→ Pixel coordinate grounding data
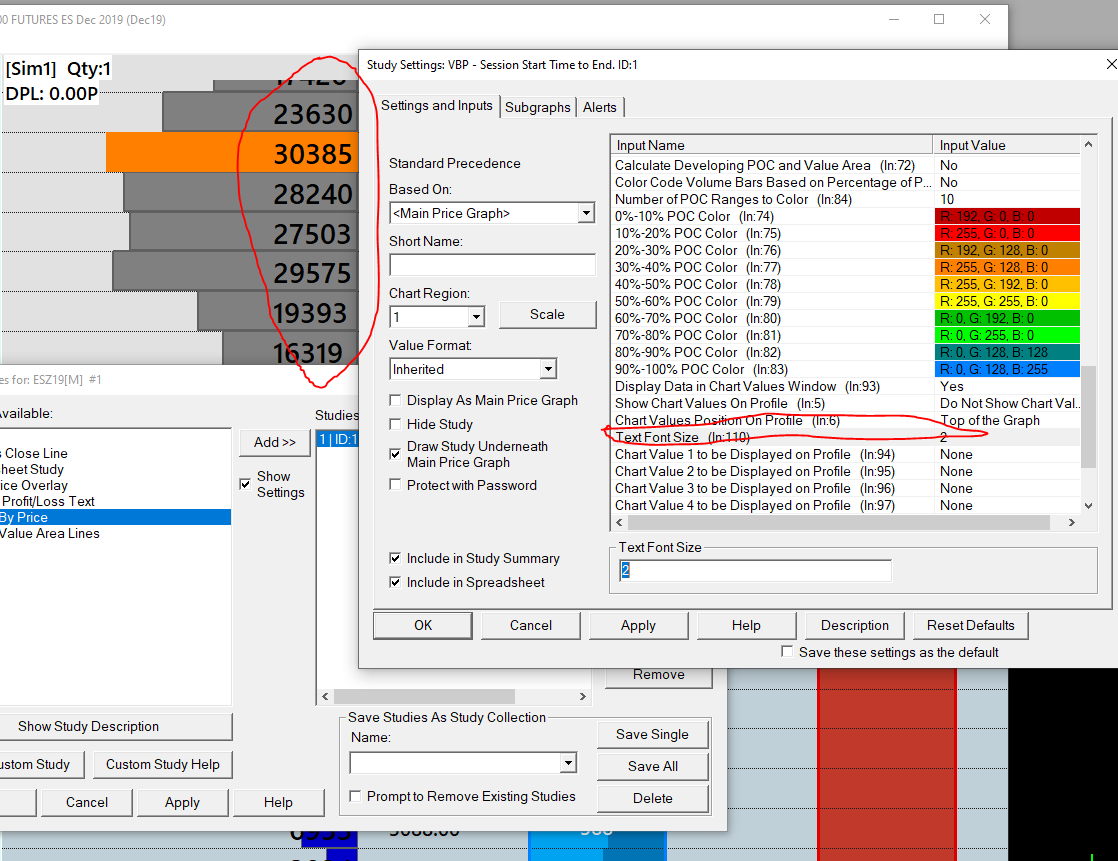
Task: Click the Description button in Study Settings
Action: click(x=854, y=625)
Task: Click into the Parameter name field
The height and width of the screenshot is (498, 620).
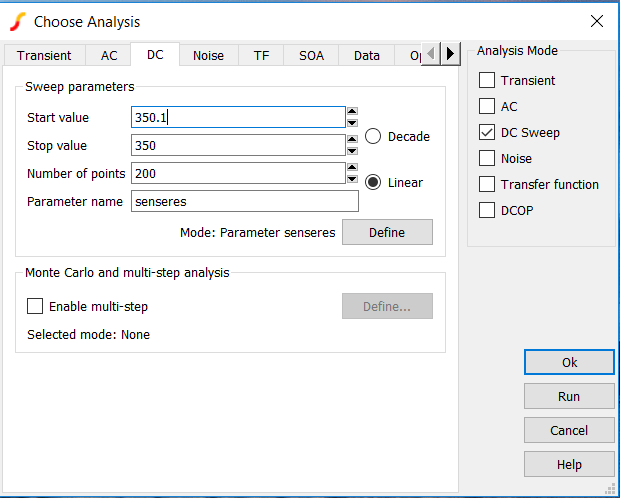Action: point(244,201)
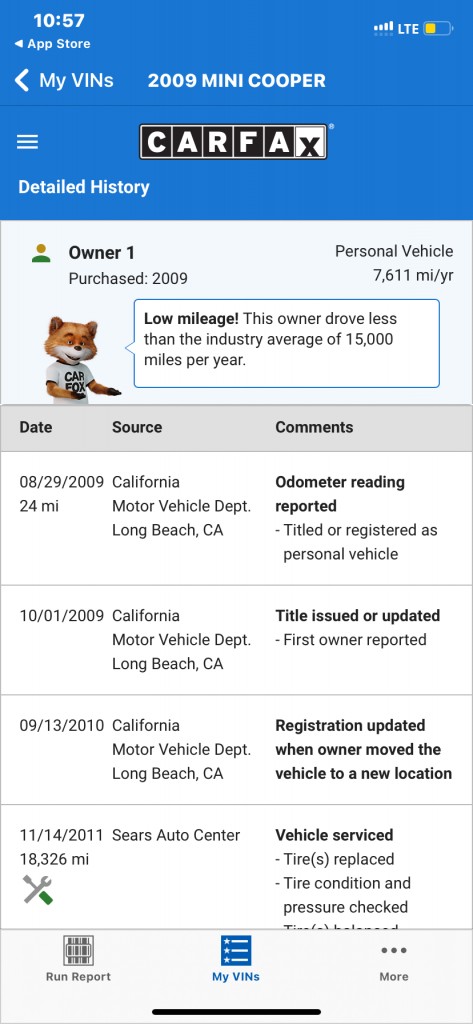This screenshot has height=1024, width=473.
Task: Tap the Comments column header
Action: (x=314, y=427)
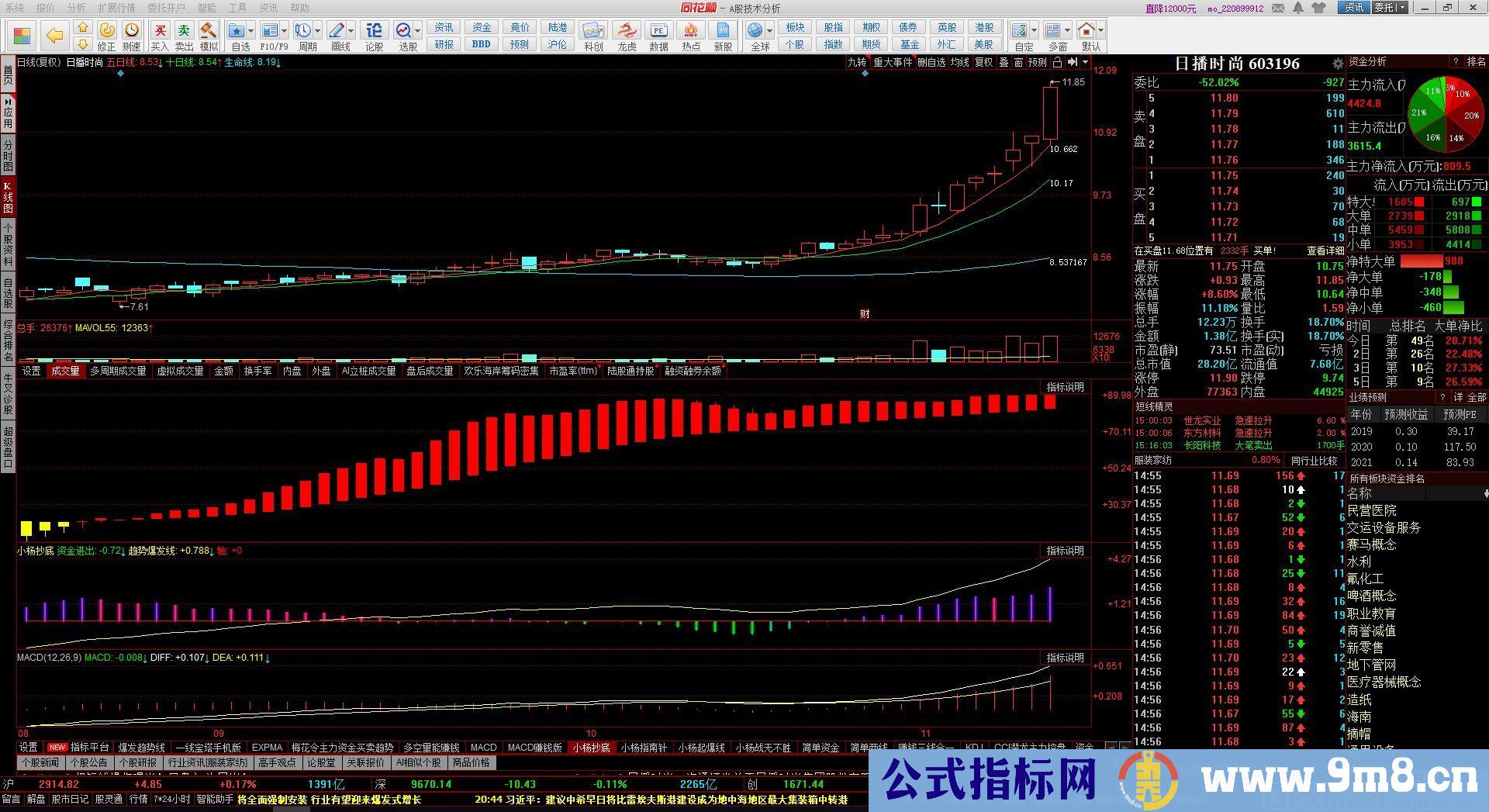Toggle 复权 price adjustment on chart

(x=983, y=62)
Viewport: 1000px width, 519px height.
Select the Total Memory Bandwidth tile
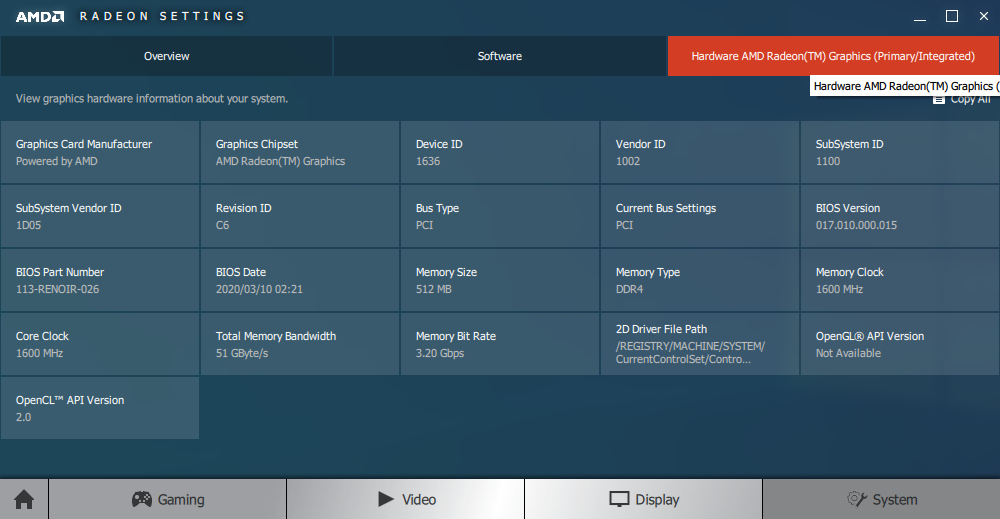point(299,344)
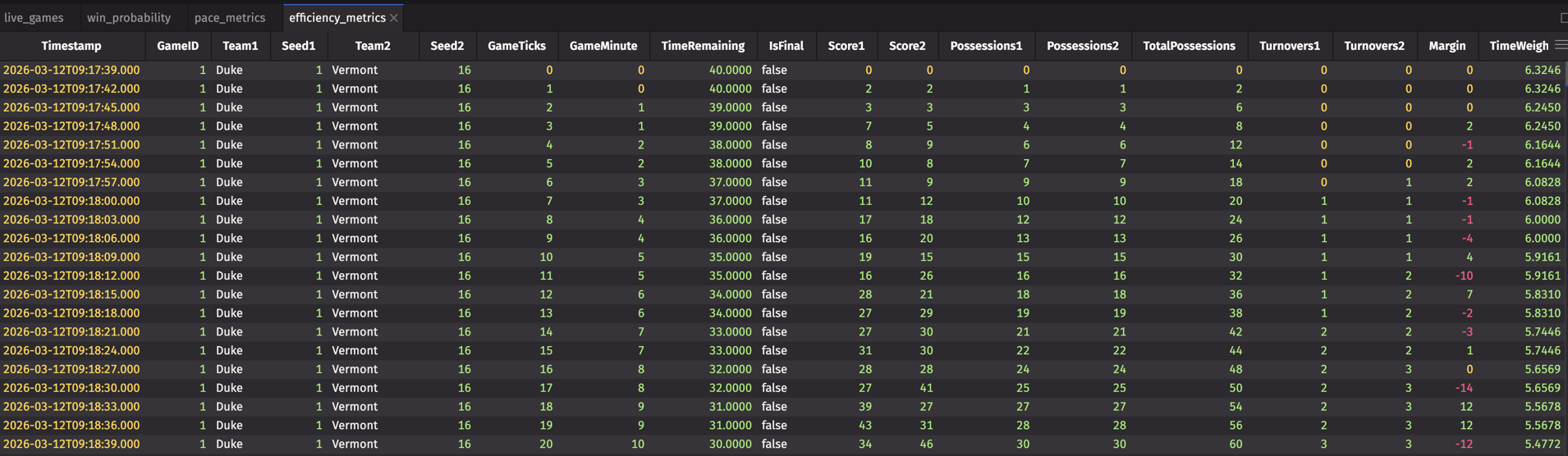
Task: Switch to the live_games tab
Action: pos(34,18)
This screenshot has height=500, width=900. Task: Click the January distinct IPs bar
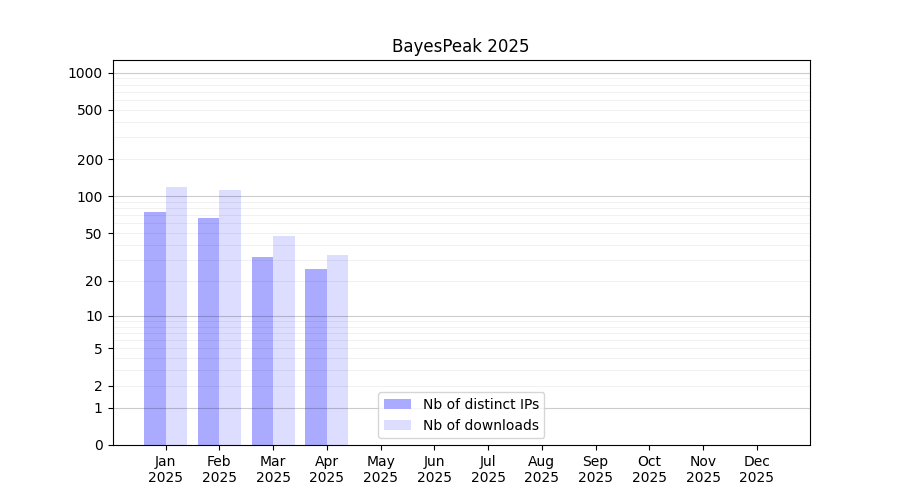click(155, 328)
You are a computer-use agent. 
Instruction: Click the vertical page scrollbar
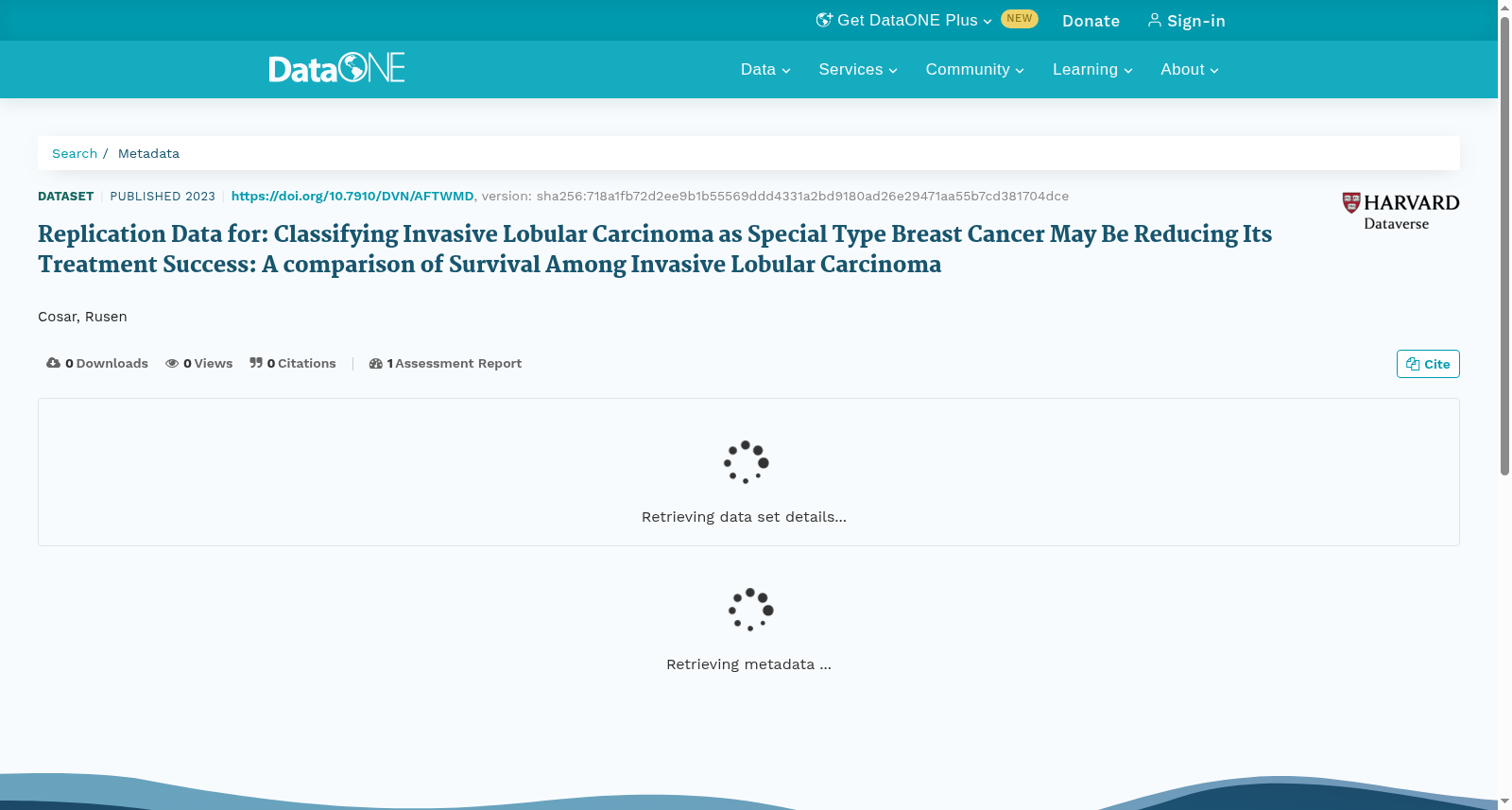coord(1504,405)
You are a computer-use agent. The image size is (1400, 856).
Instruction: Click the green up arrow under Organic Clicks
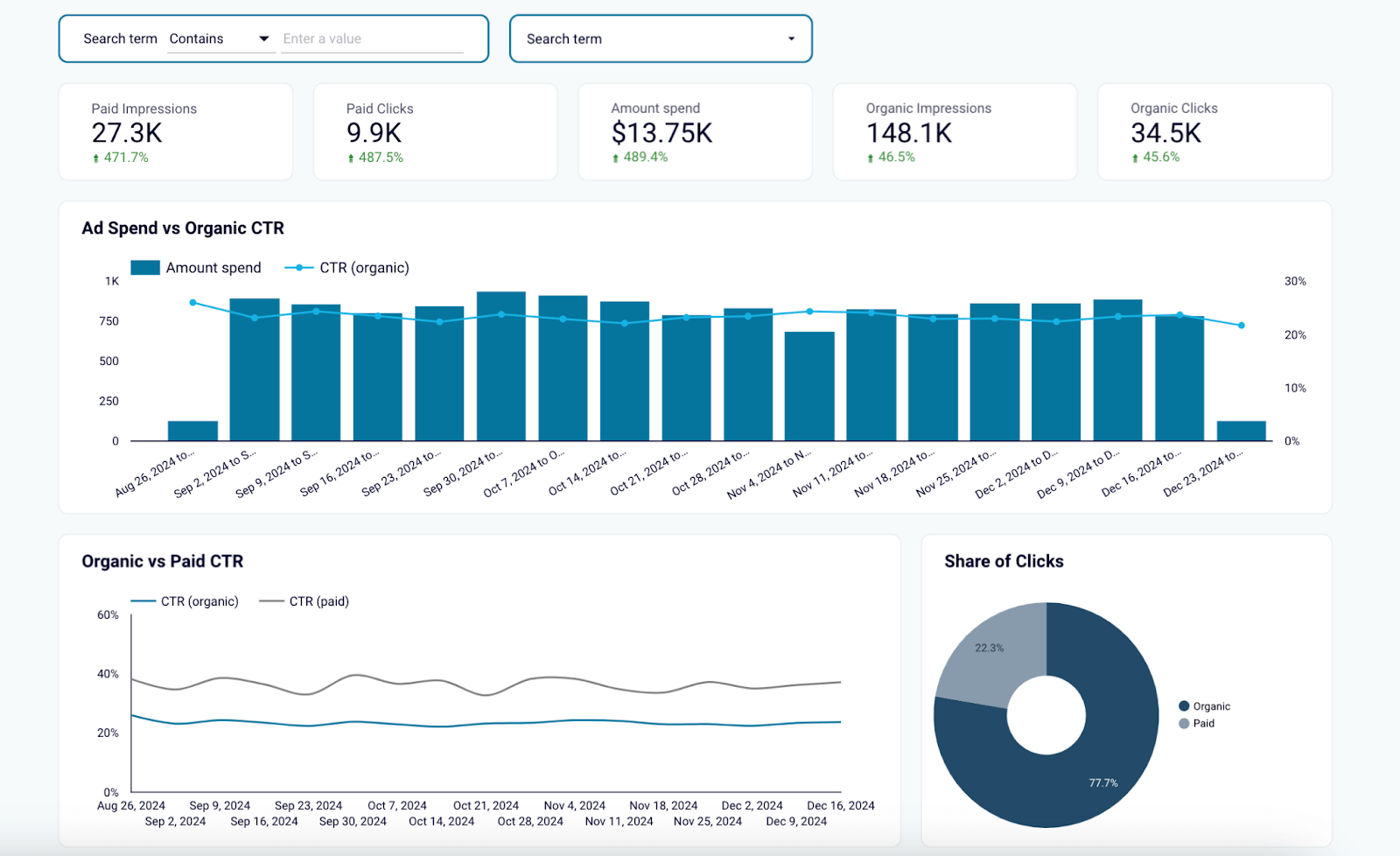(1135, 158)
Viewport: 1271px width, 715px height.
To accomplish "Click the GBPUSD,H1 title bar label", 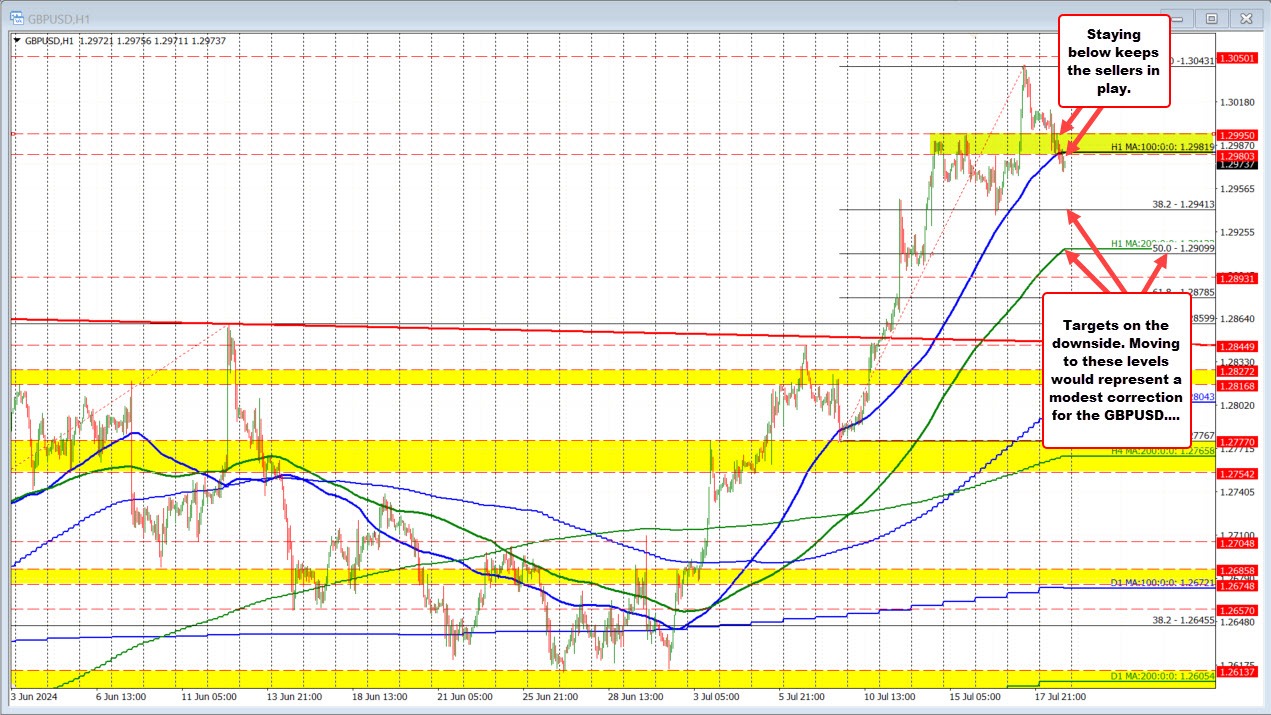I will tap(55, 17).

→ ABOUT THIS EXERCISE
Please go line by line through the records above, copying each one that holds the string "computer".

→ SOLUTION TO THE PROBLEM
You are a computer-use agent. 
You are a computer-use agent. The image size is (1400, 856).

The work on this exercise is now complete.